In all of its micro-optimized pointlessness, TH05's undecompilable version at least fixes some of TH04's redundancy. While it's still not even optimal, it's at least a decently written piece of ASM… if you take the time to understand what's going on there, because it certainly took quite a bit of that to verify that all of the things which looked like bugs or quirks were in fact correct. And that's how the code for this function ended up with 35% comments and blank lines before I could confidently call it "reverse-engineered"…
Oh well, at least it finally fixes a correctness issue from TH01 and TH04, where an invalid bullet group type would fill all remaining slots in the bullet array with identical versions of the first bullet.

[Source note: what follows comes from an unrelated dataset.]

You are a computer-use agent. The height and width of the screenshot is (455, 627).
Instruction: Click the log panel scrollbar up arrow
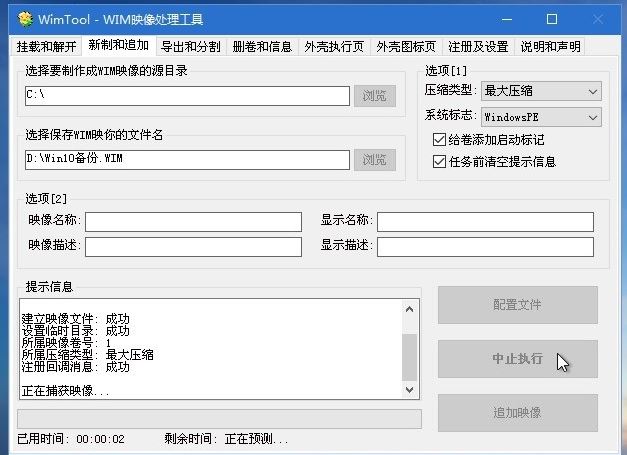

Something that both games also share in these functions is an over-reliance on globals for return values or other local state. The most ridiculous example here: Tuning the speed of a bullet based on rank actually mutates the global bullet template… which ZUN then works around by adding a wrapper function around both regular and special bullet spawning, which saves the base speed before executing that function, and restores it afterward. :zunpet: Add another set of wrappers to bypass that exact tuning, and you've expanded your nice 1-function interface to 4 functions. Oh, and did I mention that TH04 pointlessly duplicates the first set of wrapper functions for 3 of the 4 difficulties, which can't even be explained with "debugging reasons"? That's 10 functions then… and probably explains why I've procrastinated this feature for so long.

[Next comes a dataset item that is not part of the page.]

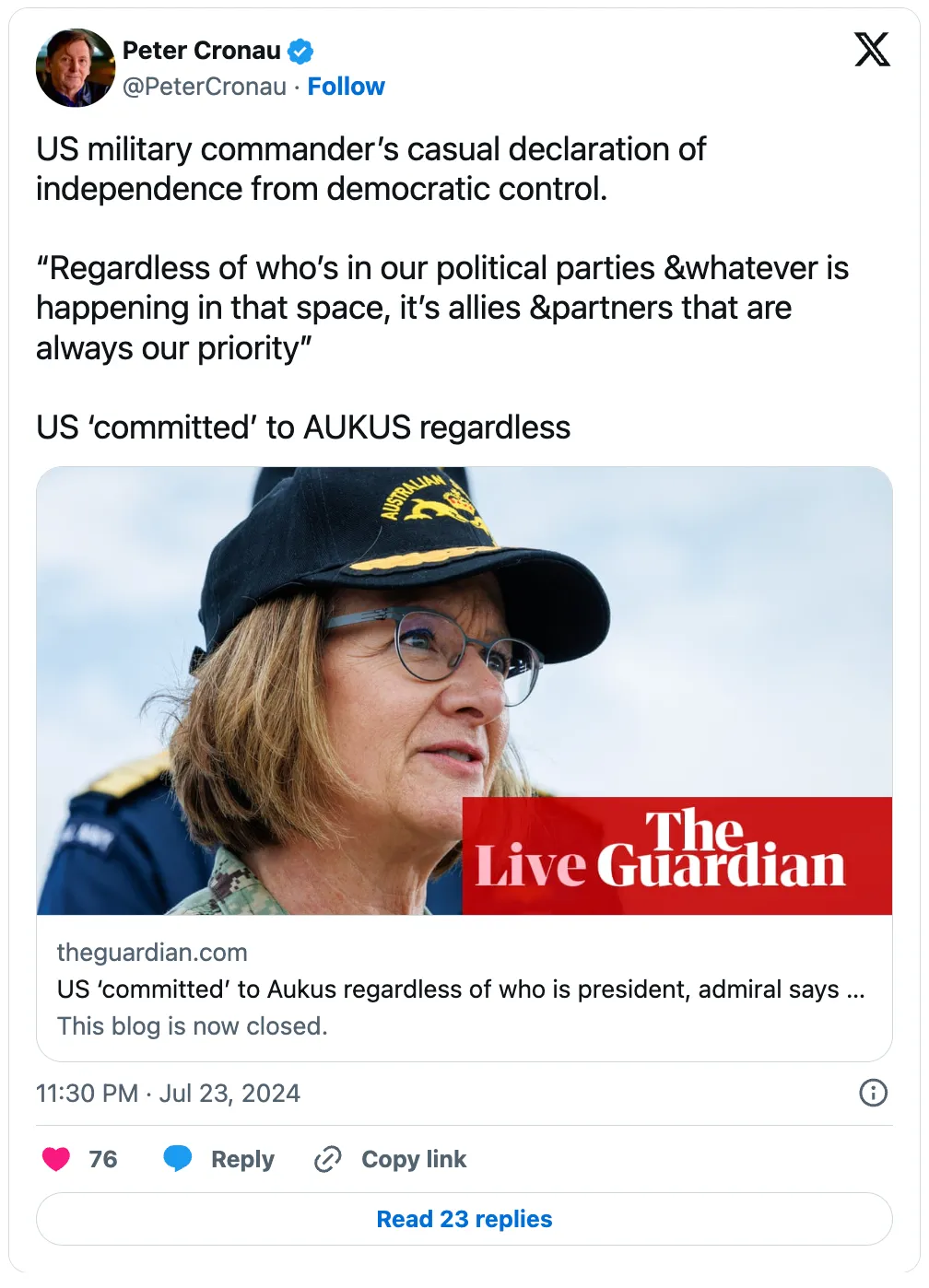Like the tweet with the heart icon
The width and height of the screenshot is (929, 1288).
point(56,1159)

At this point, I also finally stopped decompiling ZUN's original ASM just for the sake of it. All these small TH05 functions would look horribly unidiomatic, are identical to their decompiled TH04 counterparts anyway, except for some unique constant… and, in the case of TH05's rank-based speed tuning function, actually become undecompilable as soon as we want to return a C++ class to preserve the semantic meaning of the return value. Mainly, this is because Turbo C++ does not allow register pseudo-variables like _AX or _AL to be cast into class types, even if their size matches. Decompiling that function would have therefore lowered the quality of the rest of the decompiled code, in exchange for the additional maintenance and compile-time cost of another translation unit. Not worth it – and for a TH05 port, you'd already have to decompile all the rest of the bullet spawning code anyway!


The only thing in there that was still somewhat worth being decompiled was the pre-spawn clipping and collision detection function. Due to what's probably a micro-optimization mistake, the TH05 version continues to spawn a bullet even if it was spawned on top of the player. This might sound like it has a different effect on gameplay… until you realize that the player got hit in this case and will either lose a life or deathbomb, both of which will cause all on-screen bullets to be cleared anyway. So it's at most a visual glitch.

But while we're at it, can we please stop talking about hitboxes? At least in the context of TH04 and TH05 bullets. The actual collision detection is described way better as a kill delta of 8×8 pixels between the center points of the player and a bullet. You can distribute these pixels to any combination of bullet and player "hitboxes" that make up 8×8. 4×4 around both the player and bullets? 1×1 for bullets, and 8×8 for the player? All equally valid… or perhaps none of them, once you keep in mind that other entity types might have different kill deltas. With that in mind, the concept of a "hitbox" turns into just a confusing abstraction.

The same is true for the 36×44 graze box delta. For some reason, this one is not exactly around the center of a bullet, but shifted to the right by 2 pixels. So, a bullet can be grazed up to 20 pixels right of the player, but only up to 16 pixels left of the player. uth05win also spotted this… and rotated the deltas clockwise by 90°?!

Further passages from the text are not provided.